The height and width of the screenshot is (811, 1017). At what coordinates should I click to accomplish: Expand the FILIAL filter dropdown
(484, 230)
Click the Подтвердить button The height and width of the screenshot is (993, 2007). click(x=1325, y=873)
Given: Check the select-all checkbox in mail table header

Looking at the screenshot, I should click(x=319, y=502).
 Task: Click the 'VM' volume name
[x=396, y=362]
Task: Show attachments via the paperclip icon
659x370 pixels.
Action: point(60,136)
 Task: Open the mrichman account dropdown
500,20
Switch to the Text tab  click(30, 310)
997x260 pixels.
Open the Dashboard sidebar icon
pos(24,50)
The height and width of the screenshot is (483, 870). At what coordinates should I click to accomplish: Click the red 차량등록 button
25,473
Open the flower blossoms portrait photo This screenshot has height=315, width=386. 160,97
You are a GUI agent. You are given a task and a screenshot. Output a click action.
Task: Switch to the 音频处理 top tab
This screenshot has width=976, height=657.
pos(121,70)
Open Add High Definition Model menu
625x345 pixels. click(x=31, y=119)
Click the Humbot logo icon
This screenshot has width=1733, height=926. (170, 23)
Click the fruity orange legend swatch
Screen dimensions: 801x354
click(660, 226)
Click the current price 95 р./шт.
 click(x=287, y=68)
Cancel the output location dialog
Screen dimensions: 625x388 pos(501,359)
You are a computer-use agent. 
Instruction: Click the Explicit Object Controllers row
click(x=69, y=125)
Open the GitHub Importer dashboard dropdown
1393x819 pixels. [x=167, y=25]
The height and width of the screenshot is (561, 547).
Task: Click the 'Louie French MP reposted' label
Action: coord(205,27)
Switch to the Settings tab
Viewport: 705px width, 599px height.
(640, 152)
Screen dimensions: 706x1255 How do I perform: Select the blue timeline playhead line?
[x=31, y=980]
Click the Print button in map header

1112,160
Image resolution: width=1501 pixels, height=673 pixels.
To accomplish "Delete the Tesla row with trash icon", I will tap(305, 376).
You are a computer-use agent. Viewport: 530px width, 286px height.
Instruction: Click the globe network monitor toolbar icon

Tarefa: Troque "Print" por "Export" nos itens que vão da linha que contém "Cancel the output location dialog" até o fim dos itens, inclusive. Escreva de novo só esse trecho, com todo o resto igual.

Resposta completa:
Cancel the output location dialog
Screen dimensions: 625x388 pos(501,359)
You are a computer-use agent. 
Instruction: Click the Explicit Object Controllers row
click(x=69, y=125)
Open the GitHub Importer dashboard dropdown
1393x819 pixels. [x=167, y=25]
The height and width of the screenshot is (561, 547).
Task: Click the 'Louie French MP reposted' label
Action: coord(205,27)
Switch to the Settings tab
Viewport: 705px width, 599px height.
(640, 152)
Screen dimensions: 706x1255 How do I perform: Select the blue timeline playhead line?
[x=31, y=980]
Click the Export button in map header

1112,160
Image resolution: width=1501 pixels, height=673 pixels.
To accomplish "Delete the Tesla row with trash icon", I will tap(305, 376).
You are a computer-use agent. Viewport: 530px width, 286px height.
Instruction: Click the globe network monitor toolbar icon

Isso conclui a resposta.